• Goal: Swap every "Instruction" in the records below for "Goal", changing nothing else, and give all the lines again.

• Entries:
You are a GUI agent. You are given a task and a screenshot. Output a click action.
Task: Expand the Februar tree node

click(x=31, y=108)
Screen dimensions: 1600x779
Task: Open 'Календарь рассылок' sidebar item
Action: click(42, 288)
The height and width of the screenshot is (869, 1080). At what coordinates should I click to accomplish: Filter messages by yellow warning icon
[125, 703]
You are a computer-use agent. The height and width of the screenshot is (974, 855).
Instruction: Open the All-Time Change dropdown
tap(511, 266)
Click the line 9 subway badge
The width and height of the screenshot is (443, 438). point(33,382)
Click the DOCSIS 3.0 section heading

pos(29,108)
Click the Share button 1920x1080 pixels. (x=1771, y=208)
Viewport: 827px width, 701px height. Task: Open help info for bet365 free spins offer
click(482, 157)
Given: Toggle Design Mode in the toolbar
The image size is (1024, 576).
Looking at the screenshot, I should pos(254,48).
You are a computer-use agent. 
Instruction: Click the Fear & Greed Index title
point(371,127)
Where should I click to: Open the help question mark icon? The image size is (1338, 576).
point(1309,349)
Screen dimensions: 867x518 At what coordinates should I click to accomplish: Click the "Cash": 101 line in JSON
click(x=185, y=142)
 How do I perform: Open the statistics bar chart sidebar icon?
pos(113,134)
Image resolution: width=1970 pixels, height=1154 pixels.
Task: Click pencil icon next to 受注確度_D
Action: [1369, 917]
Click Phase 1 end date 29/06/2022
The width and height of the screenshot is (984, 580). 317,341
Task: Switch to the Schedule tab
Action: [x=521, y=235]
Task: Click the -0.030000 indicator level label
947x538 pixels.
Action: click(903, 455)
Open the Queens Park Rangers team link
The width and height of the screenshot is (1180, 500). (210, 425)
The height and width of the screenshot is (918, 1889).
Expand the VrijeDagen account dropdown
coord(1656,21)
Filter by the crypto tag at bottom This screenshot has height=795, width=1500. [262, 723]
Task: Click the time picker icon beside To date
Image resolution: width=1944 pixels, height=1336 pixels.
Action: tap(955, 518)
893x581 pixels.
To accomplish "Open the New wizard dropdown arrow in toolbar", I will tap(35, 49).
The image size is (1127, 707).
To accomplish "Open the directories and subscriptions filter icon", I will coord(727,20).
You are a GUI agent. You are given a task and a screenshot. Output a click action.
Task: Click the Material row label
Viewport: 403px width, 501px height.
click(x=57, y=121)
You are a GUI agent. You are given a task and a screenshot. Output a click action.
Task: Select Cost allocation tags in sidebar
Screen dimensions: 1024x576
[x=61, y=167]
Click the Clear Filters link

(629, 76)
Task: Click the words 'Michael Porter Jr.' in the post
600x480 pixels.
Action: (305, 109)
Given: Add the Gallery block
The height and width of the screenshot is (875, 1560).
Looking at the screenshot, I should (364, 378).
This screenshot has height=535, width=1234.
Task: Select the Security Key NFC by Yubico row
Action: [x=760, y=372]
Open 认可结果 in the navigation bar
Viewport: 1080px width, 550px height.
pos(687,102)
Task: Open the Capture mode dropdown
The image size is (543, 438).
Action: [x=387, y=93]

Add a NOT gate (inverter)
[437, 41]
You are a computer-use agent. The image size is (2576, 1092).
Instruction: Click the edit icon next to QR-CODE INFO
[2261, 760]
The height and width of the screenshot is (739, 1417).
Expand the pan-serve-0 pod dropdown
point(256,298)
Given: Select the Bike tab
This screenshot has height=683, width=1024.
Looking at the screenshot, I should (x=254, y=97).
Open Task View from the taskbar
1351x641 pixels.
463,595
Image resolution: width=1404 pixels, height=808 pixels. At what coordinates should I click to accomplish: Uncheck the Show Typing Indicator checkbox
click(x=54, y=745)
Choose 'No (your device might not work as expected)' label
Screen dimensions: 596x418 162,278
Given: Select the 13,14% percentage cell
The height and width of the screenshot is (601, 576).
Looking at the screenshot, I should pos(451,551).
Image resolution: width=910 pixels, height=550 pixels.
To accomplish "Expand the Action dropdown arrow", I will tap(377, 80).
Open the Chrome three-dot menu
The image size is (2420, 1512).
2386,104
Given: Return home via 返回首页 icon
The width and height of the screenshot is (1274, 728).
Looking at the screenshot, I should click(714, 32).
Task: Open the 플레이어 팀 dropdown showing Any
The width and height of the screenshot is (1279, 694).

• Solution below:
You are a GUI agent. You are given a task and a screenshot. Output a click action.
Task: Expand the Februar tree node

click(x=31, y=108)
Screen dimensions: 1600x779
Task: Open 'Календарь рассылок' sidebar item
Action: click(42, 288)
The height and width of the screenshot is (869, 1080). At what coordinates should I click to accomplish: Filter messages by yellow warning icon
[125, 703]
You are a computer-use agent. The height and width of the screenshot is (974, 855).
Goal: Open the All-Time Change dropdown
tap(511, 266)
Click the line 9 subway badge
The width and height of the screenshot is (443, 438). point(33,382)
Click the DOCSIS 3.0 section heading

pos(29,108)
Click the Share button 1920x1080 pixels. (x=1771, y=208)
Viewport: 827px width, 701px height. Task: Open help info for bet365 free spins offer
click(482, 157)
Given: Toggle Design Mode in the toolbar
The image size is (1024, 576).
Looking at the screenshot, I should pos(254,48).
You are a computer-use agent. 
Goal: Click the Fear & Greed Index title
point(371,127)
Where should I click to: Open the help question mark icon? The image size is (1338, 576).
point(1309,349)
Screen dimensions: 867x518 At what coordinates should I click to accomplish: Click the "Cash": 101 line in JSON
click(x=185, y=142)
 How do I perform: Open the statistics bar chart sidebar icon?
pos(113,134)
Image resolution: width=1970 pixels, height=1154 pixels.
Task: Click pencil icon next to 受注確度_D
Action: [1369, 917]
Click Phase 1 end date 29/06/2022
The width and height of the screenshot is (984, 580). 317,341
Task: Switch to the Schedule tab
Action: [x=521, y=235]
Task: Click the -0.030000 indicator level label
947x538 pixels.
Action: click(903, 455)
Open the Queens Park Rangers team link
The width and height of the screenshot is (1180, 500). (210, 425)
The height and width of the screenshot is (918, 1889).
Expand the VrijeDagen account dropdown
coord(1656,21)
Filter by the crypto tag at bottom This screenshot has height=795, width=1500. [262, 723]
Task: Click the time picker icon beside To date
Image resolution: width=1944 pixels, height=1336 pixels.
Action: tap(955, 518)
893x581 pixels.
To accomplish "Open the New wizard dropdown arrow in toolbar", I will tap(35, 49).
The image size is (1127, 707).
To accomplish "Open the directories and subscriptions filter icon", I will coord(727,20).
You are a GUI agent. You are given a task and a screenshot. Output a click action.
Task: Click the Material row label
Viewport: 403px width, 501px height.
click(x=57, y=121)
You are a GUI agent. You are given a task and a screenshot. Output a click action.
Task: Select Cost allocation tags in sidebar
Screen dimensions: 1024x576
[x=61, y=167]
Click the Clear Filters link

(629, 76)
Task: Click the words 'Michael Porter Jr.' in the post
600x480 pixels.
Action: (305, 109)
Given: Add the Gallery block
The height and width of the screenshot is (875, 1560).
Looking at the screenshot, I should (364, 378).
This screenshot has height=535, width=1234.
Task: Select the Security Key NFC by Yubico row
Action: [x=760, y=372]
Open 认可结果 in the navigation bar
Viewport: 1080px width, 550px height.
pos(687,102)
Task: Open the Capture mode dropdown
The image size is (543, 438).
Action: [x=387, y=93]

Add a NOT gate (inverter)
[437, 41]
You are a computer-use agent. The image size is (2576, 1092).
Goal: Click the edit icon next to QR-CODE INFO
[2261, 760]
The height and width of the screenshot is (739, 1417).
Expand the pan-serve-0 pod dropdown
point(256,298)
Given: Select the Bike tab
This screenshot has height=683, width=1024.
Looking at the screenshot, I should (x=254, y=97).
Open Task View from the taskbar
1351x641 pixels.
463,595
Image resolution: width=1404 pixels, height=808 pixels. At what coordinates should I click to accomplish: Uncheck the Show Typing Indicator checkbox
click(x=54, y=745)
Choose 'No (your device might not work as expected)' label
Screen dimensions: 596x418 162,278
Given: Select the 13,14% percentage cell
The height and width of the screenshot is (601, 576).
Looking at the screenshot, I should pos(451,551).
Image resolution: width=910 pixels, height=550 pixels.
To accomplish "Expand the Action dropdown arrow", I will tap(377, 80).
Open the Chrome three-dot menu
The image size is (2420, 1512).
2386,104
Given: Return home via 返回首页 icon
The width and height of the screenshot is (1274, 728).
Looking at the screenshot, I should click(714, 32).
Task: Open the 플레이어 팀 dropdown showing Any
The width and height of the screenshot is (1279, 694).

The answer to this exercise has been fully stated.